> Exercise description: Every line from the one holding "The width and height of the screenshot is (700, 426)." through the last line of the records must be retyped exactly, and no other line or picture may appear in the copy.
[Start of Attachment]
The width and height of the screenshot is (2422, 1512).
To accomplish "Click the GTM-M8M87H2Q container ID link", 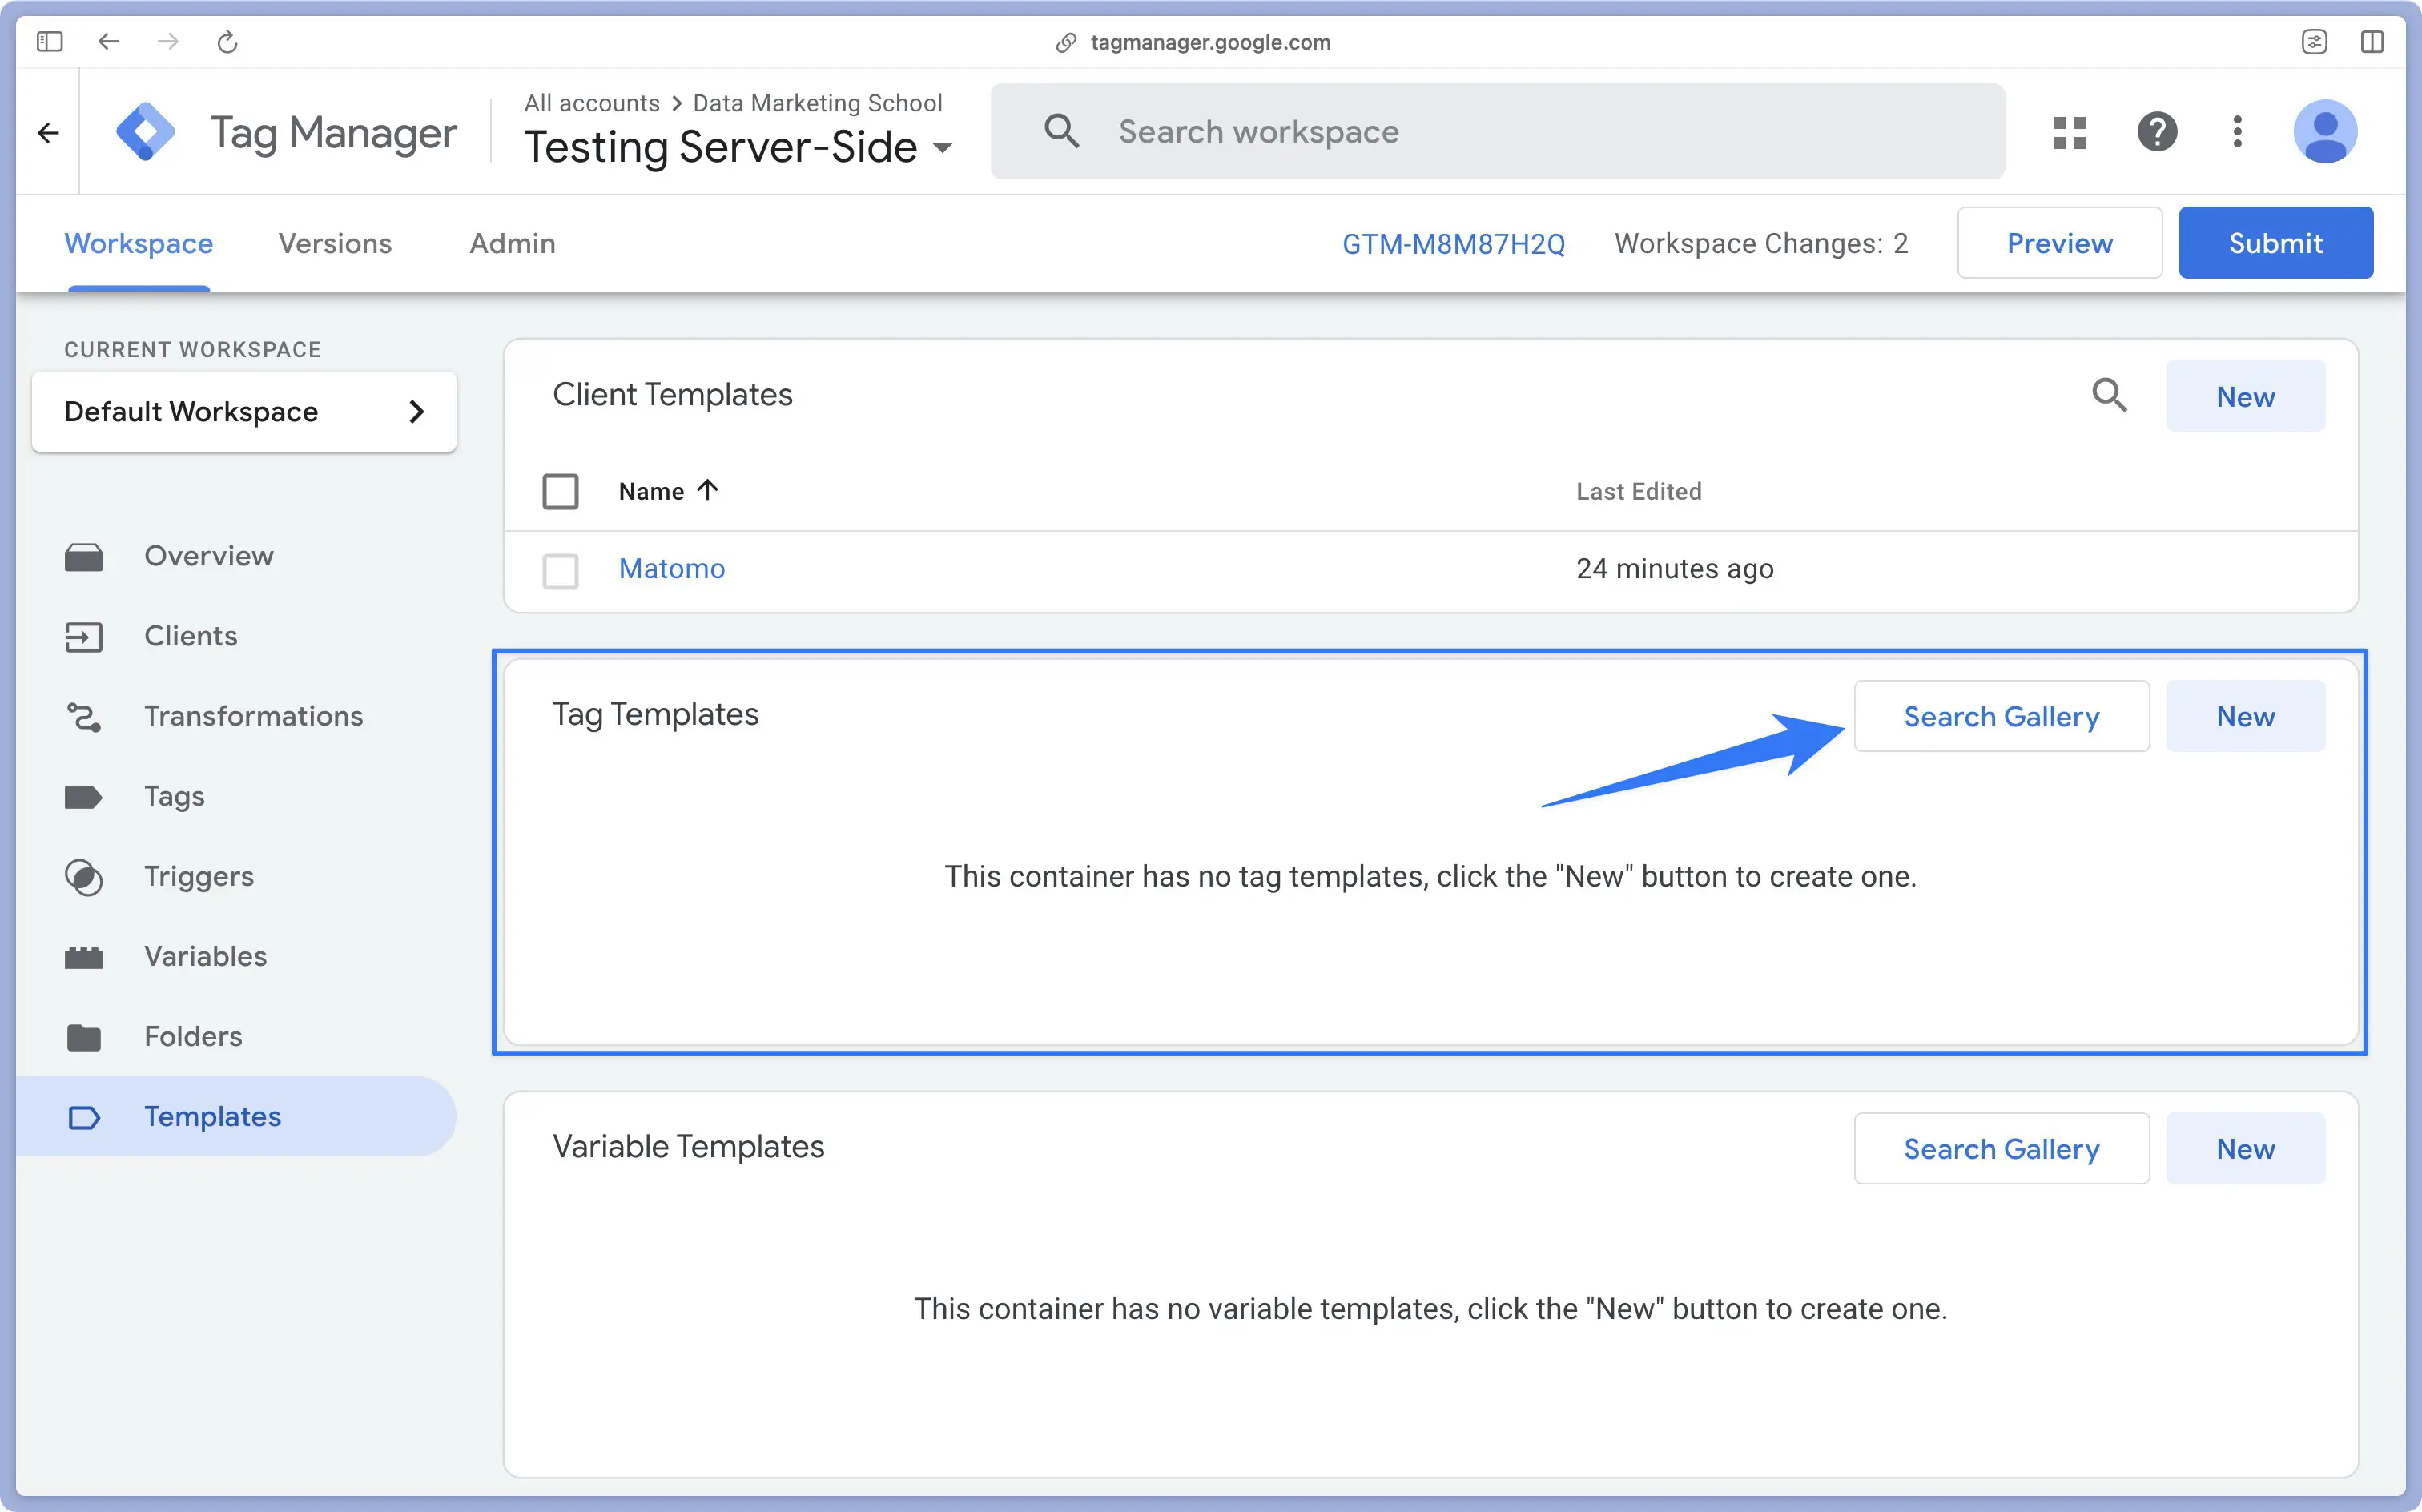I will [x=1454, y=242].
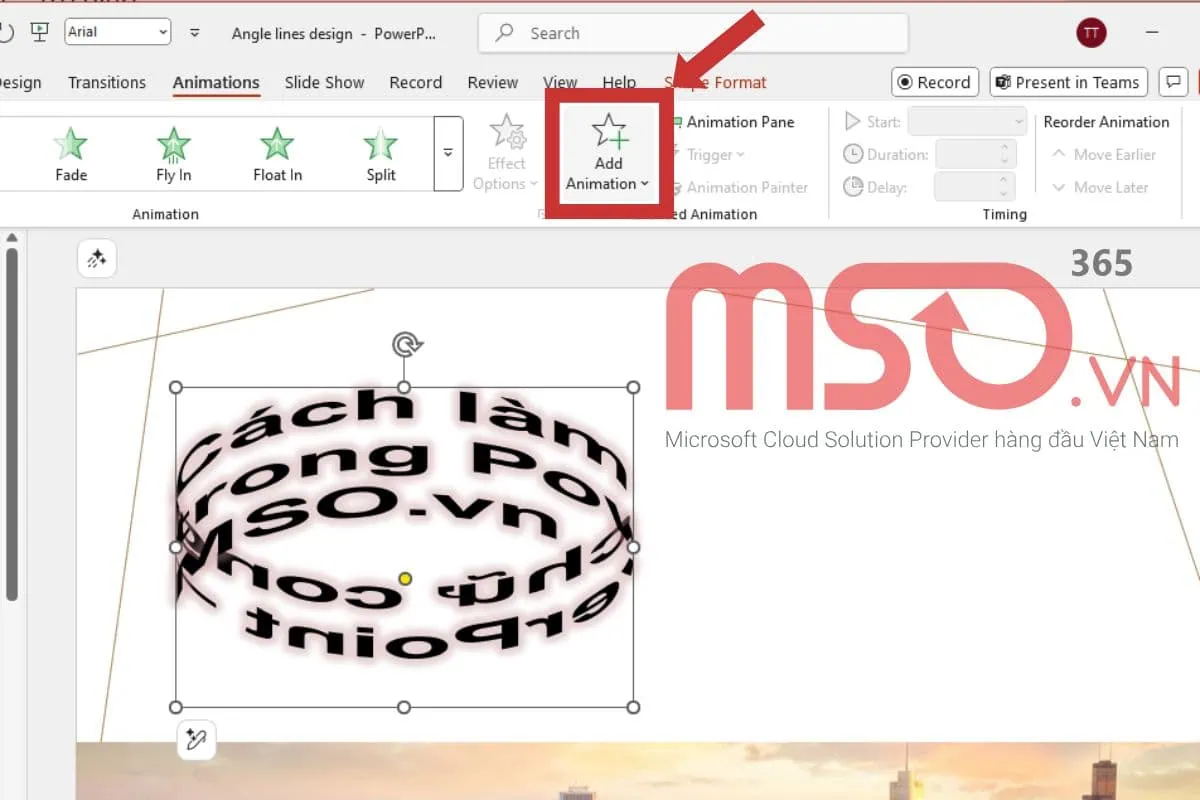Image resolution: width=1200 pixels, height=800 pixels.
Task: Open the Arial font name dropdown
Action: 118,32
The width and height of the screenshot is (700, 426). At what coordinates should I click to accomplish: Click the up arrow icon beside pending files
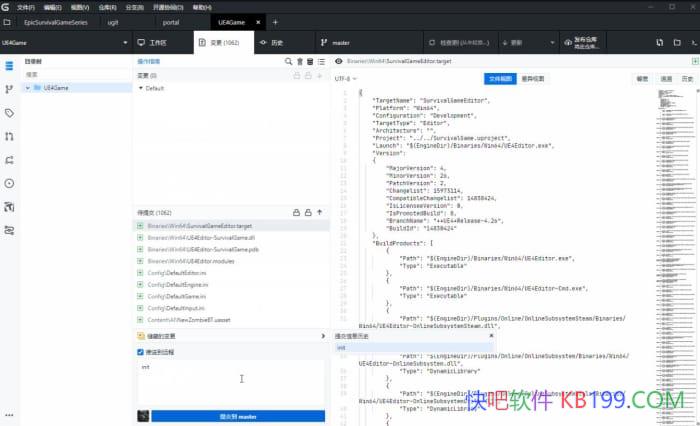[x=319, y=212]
[End of Attachment]
> Response to the task:
The width and height of the screenshot is (700, 426). At what coordinates should I click to accomplish: Click the up arrow icon beside pending files
[x=319, y=212]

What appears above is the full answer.